Débat sur les avantages accessoires d’une intervention en faveur du climat lors du sommet mondial de New York

Aujourd’hui, à New York, le secrétaire général des Nations Unies (ONU), M. Ban Ki-moon, organise un sommet mondial sur le climat. Ce sommet vise à provoquer la rencontre des chefs d’État et de gouvernement avec les dirigeants du monde des affaires, des finances, de la société civile et des gouvernements sous-nationaux, pour stimuler davantage une prise de mesures ambitieuses et maintenir une volonté politique de limiter les émissions avant la 21e session de la Conférence des Parties sur les changements climatiques à Paris (France) en décembre 2015.

Événement de l’OMS sur les avantages accessoires d’une intervention en faveur du climat

Afin d’étayer les arguments en faveur d’une intervention et de leur donner plus de poids, l’OMS organise, lors de ce sommet, un débat sur les avantages accessoires d’une intervention. Les bienfaits pour la santé font partie des retombées positives les plus importantes et les plus immédiates des modèles de développement peu générateurs de carbone. Comme le prouvent des bases factuelles qui s’accumulent rapidement, des politiques plus en faveur de l’écologie et du développement durable seraient grandement et immédiatement bénéfiques à la santé au niveau local, notamment en raison de l’amélioration de la qualité de l’air.
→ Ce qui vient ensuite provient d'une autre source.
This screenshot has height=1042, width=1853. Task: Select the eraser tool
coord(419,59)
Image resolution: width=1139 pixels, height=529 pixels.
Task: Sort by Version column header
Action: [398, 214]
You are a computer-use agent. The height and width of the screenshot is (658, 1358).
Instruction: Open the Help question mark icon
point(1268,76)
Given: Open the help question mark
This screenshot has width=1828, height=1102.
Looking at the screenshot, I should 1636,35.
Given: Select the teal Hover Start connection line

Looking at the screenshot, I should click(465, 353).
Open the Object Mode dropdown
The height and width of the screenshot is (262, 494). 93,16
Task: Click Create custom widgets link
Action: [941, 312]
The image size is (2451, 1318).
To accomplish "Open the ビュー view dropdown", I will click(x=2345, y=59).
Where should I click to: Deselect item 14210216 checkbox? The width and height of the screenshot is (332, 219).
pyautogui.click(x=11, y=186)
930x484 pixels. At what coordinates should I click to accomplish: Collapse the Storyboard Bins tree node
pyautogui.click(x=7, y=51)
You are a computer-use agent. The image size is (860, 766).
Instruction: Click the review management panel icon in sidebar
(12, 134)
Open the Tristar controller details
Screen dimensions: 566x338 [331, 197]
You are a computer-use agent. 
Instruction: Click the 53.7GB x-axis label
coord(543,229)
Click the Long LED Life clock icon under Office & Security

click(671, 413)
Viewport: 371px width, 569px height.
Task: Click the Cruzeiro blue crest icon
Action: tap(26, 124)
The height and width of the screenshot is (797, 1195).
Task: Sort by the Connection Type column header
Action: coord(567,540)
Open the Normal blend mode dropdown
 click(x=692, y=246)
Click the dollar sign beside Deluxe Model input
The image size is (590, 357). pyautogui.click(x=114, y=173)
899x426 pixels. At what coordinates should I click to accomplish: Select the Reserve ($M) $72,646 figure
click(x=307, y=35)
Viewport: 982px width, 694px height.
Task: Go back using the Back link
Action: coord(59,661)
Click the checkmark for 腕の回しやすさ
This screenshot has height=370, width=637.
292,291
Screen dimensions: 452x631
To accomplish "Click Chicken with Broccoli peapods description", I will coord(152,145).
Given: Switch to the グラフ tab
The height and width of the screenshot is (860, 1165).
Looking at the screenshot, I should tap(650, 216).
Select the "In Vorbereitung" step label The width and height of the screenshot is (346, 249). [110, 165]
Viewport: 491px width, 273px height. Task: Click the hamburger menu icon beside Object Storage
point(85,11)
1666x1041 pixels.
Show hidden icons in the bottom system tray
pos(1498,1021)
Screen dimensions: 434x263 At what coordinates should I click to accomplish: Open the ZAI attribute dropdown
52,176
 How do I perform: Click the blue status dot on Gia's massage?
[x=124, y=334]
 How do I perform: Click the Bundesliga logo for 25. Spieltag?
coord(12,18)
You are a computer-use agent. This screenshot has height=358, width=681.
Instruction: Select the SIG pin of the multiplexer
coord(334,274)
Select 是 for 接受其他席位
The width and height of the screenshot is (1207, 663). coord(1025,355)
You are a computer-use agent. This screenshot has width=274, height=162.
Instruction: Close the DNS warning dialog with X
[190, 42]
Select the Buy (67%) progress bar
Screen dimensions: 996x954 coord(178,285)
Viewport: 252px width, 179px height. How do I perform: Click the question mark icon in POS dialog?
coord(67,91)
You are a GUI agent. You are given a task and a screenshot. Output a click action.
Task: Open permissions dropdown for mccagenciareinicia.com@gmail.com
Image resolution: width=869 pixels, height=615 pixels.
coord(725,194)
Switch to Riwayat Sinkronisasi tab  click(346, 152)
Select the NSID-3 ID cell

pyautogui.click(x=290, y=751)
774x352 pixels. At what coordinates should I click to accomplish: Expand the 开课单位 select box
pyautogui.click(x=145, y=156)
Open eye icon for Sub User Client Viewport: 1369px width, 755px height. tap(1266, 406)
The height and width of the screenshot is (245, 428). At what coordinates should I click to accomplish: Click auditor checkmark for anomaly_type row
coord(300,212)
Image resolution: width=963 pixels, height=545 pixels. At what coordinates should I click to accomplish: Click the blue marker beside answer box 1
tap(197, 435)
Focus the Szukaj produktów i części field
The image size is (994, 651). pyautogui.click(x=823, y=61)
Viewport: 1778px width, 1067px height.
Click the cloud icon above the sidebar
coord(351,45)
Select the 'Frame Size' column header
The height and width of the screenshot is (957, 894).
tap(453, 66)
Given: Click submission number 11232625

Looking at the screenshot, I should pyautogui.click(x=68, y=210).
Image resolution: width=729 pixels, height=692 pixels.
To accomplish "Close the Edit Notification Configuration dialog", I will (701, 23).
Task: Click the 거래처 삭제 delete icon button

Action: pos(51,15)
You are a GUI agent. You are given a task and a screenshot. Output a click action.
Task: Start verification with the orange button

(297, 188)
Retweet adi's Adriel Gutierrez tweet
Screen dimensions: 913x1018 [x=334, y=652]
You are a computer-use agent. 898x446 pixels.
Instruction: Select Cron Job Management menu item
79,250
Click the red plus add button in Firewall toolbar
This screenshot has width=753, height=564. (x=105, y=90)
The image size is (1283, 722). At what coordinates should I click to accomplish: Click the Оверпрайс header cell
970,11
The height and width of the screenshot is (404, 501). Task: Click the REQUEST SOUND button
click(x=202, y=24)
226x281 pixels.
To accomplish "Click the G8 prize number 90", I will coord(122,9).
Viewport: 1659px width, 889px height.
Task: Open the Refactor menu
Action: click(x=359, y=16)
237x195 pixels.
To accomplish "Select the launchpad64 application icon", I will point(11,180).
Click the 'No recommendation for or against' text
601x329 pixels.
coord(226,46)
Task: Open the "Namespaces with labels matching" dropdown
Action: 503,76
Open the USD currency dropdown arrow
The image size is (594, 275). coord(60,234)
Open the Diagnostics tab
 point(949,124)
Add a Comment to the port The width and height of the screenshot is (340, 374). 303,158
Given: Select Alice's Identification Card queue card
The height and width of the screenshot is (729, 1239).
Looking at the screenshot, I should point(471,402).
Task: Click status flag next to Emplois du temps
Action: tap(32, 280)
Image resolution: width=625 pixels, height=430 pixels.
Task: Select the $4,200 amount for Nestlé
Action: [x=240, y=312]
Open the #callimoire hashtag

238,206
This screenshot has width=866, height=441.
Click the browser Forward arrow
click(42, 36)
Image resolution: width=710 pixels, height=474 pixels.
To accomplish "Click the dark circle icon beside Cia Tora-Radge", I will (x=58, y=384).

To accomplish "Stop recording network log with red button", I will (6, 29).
Dans de nombreux cas, ces bienfaits pour la santé compenseraient largement le coût financier des mesures. Ceci a été clairement établi par le dernier rapport du Groupe d’experts intergouvernemental sur l’évolution du climat et constitue le fondement de plans nationaux en matière de changement climatique dans certains pays. Ce constat pourrait être étayé davantage par une collaboration plus étroite entre les divers secteurs, une utilisation plus répandue d’outils tels que des évaluations des impacts sur la santé, des analyses coûts-avantages tenant compte de tous les avantages et risques en matière de santé, et une surveillance de l’évolution sanitaire entraînée par les mesures prises.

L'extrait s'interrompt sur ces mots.